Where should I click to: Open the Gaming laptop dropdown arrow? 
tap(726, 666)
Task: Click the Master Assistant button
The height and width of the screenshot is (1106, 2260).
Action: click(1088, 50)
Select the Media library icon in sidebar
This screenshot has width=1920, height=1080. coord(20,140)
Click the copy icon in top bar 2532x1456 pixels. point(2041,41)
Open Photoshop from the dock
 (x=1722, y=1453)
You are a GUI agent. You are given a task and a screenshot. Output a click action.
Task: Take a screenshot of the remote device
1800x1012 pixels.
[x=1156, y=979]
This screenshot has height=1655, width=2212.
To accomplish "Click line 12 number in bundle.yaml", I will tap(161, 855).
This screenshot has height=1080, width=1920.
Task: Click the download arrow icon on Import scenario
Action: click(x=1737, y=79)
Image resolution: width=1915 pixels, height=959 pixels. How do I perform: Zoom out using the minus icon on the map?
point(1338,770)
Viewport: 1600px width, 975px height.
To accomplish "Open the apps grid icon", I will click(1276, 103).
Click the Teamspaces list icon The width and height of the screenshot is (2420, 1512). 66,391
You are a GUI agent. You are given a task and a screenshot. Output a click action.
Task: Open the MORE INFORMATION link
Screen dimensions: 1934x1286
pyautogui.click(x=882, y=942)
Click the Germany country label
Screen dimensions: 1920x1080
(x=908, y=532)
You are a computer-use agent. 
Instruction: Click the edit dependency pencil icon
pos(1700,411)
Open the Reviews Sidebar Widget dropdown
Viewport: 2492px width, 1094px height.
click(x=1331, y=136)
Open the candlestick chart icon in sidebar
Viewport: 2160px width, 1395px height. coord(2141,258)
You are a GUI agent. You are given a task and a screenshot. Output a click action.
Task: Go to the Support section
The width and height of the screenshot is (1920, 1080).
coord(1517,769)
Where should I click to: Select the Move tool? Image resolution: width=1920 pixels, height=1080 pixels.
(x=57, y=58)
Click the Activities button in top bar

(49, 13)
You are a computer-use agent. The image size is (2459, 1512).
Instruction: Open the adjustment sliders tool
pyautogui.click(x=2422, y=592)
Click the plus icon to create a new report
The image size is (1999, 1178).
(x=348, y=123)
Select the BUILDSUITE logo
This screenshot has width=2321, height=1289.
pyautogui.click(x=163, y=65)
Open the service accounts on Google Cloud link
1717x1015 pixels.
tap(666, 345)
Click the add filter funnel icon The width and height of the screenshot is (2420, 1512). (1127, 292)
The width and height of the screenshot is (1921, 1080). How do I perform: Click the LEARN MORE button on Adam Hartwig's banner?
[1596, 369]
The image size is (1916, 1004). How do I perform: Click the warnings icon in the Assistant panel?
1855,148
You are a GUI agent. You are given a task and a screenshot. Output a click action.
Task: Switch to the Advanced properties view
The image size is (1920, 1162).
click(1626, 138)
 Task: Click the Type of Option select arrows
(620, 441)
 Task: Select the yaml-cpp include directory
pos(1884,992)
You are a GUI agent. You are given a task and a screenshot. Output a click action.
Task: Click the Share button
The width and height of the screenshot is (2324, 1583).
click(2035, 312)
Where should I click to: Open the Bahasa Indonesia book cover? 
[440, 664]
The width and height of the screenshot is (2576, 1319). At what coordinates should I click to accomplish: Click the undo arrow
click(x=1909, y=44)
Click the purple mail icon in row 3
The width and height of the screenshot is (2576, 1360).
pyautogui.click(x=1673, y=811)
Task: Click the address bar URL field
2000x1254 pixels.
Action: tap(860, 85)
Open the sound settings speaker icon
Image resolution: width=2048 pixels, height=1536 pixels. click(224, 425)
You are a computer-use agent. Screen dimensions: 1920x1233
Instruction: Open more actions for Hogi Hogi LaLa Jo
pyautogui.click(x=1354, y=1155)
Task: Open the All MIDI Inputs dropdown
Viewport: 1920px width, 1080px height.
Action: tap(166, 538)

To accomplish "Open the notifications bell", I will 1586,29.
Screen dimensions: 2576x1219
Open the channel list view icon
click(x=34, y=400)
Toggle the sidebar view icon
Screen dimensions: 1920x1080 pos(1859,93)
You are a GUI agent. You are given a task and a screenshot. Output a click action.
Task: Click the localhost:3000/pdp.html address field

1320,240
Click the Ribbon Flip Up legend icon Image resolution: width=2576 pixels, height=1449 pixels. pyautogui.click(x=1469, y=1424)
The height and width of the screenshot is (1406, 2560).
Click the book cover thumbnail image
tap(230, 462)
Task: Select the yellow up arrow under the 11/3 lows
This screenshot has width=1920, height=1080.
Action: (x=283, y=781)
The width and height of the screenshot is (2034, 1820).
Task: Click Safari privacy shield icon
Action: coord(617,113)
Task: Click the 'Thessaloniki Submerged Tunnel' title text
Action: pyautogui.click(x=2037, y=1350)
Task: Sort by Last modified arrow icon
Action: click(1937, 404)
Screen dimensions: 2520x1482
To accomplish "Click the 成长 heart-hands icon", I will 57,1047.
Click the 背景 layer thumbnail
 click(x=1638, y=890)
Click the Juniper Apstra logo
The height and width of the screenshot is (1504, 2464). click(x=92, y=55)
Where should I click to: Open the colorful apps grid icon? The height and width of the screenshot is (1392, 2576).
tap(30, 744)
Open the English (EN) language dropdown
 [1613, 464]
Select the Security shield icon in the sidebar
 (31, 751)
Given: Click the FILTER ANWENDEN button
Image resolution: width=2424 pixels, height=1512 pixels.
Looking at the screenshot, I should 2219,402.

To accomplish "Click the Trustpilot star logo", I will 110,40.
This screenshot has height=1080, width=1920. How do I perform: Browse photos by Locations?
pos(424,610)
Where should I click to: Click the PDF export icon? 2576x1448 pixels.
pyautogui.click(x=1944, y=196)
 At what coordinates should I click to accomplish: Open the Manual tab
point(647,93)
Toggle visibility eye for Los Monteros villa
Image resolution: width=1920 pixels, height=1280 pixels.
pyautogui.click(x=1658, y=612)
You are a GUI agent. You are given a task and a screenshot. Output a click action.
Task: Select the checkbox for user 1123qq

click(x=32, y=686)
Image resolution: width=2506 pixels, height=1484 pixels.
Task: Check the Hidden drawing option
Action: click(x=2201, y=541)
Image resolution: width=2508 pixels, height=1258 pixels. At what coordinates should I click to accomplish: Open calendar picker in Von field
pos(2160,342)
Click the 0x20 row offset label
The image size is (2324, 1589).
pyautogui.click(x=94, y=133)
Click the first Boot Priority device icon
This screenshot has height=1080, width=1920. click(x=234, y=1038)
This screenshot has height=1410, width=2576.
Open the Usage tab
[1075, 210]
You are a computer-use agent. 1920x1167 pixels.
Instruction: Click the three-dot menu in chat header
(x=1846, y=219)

- **Problem to solve**
Your output should be the lines from the one with "This screenshot has height=1410, width=2576." through the last line of the entries above, copied exactly and nothing more.

- **Problem solution**
This screenshot has height=1410, width=2576.
Open the Usage tab
[1075, 210]
You are a computer-use agent. 1920x1167 pixels.
Instruction: Click the three-dot menu in chat header
(x=1846, y=219)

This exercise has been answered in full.